Com’è nato il mio amore per l’Americanistica

È stato proprio quando avevo 12 anni che da Blockbuster mia madre noleggiò Ritorno a Cold Mountain. C’era Nicole Kidman e questo mi bastò per convincermi a vederlo.

Ritorno a Cold Moutain: impressioni e contraddizioni

Impressioni

Rimasi folgorata, sia dalla trama del film, sia da quella realtà, che non potevo credere fosse mai esistita.

Il film si svolge interamente nel periodo della Guerra di Secessione.

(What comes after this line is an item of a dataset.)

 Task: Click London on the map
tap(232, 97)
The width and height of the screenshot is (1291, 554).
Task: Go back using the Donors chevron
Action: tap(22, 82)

Tra uno scontro e l’altro, si incrociano diverse storie di amicizia, amore e fedeltà, ed è un continuo gioco di significati, immagini, riferimenti e categorizzazioni razziali e sociali dell’epoca. Tutte queste cose (significati, immagini, riferimenti e categorizzazioni razziali e sociali) sono così insite in noi, che quasi non ce ne accorgiamo. Siamo nati con figure cinematografiche come la Mammy di Via col vento già in testa e non ci accorgiamo delle sottigliezze nascoste in un film di un grande Anthony Minghella. Io in qualche modo le percepii, ma non riuscivo a definirle con precisione. Ad esempio, il concetto di “negro” è sempre stato presente nella nostra vita e non ci stupiamo più di tanto se Ada, una bella donna benestante (Nicole Kidman) della Carolina del Sud, per flirtare con Hinman (Jude Law), dice: “Volevo portare qualcosa ai negri (negroes nella versione originale)”.

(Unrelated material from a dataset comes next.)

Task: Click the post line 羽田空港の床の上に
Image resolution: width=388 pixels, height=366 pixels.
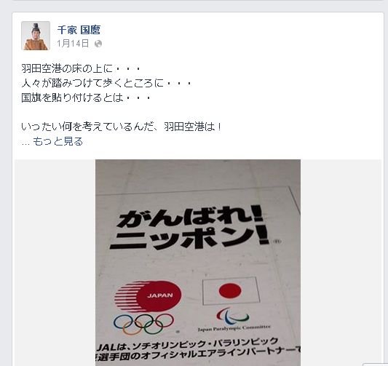Action: pyautogui.click(x=81, y=68)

Invece, dovremmo stupirci, ed è proprio qui che entra in gioco la contraddizione americana.

Contraddizioni

Negli anni ’60 dell’Ottocento americano l’America del Nord era divisa in due: il nord, antischiavista, e il sud, schiavista. Una donna nordista della stessa elevazione sociale di Ada in quegli anni probabilmente si batteva per i diritti eguali di tutti, indistintamente dal colore della pelle. Nella Carolina del Sud, invece, i “negri” sono schiavi (e anche scuse per fare colpo su Jude Law!). Non vivono nella stessa casa dei padroni, ma in delle baracche di legno lontani.

Questa differenza fa riflettere, lascia un po’ interdetti. Ci smuove in qualche modo, o perlomeno per me fu così. All’esame di terza media la mia tesina era incentrata su questo film e all’improvviso già a 13 anni mi ritrovai a studiare la storia americana, le poesie di Langston Hughes, il jazz di Armstrong… ah, era destino!

Quasi inconsapevolmente mi ritrovai dopo 5 anni di liceo a studiare Letteratura e Lingua Americana all’Università.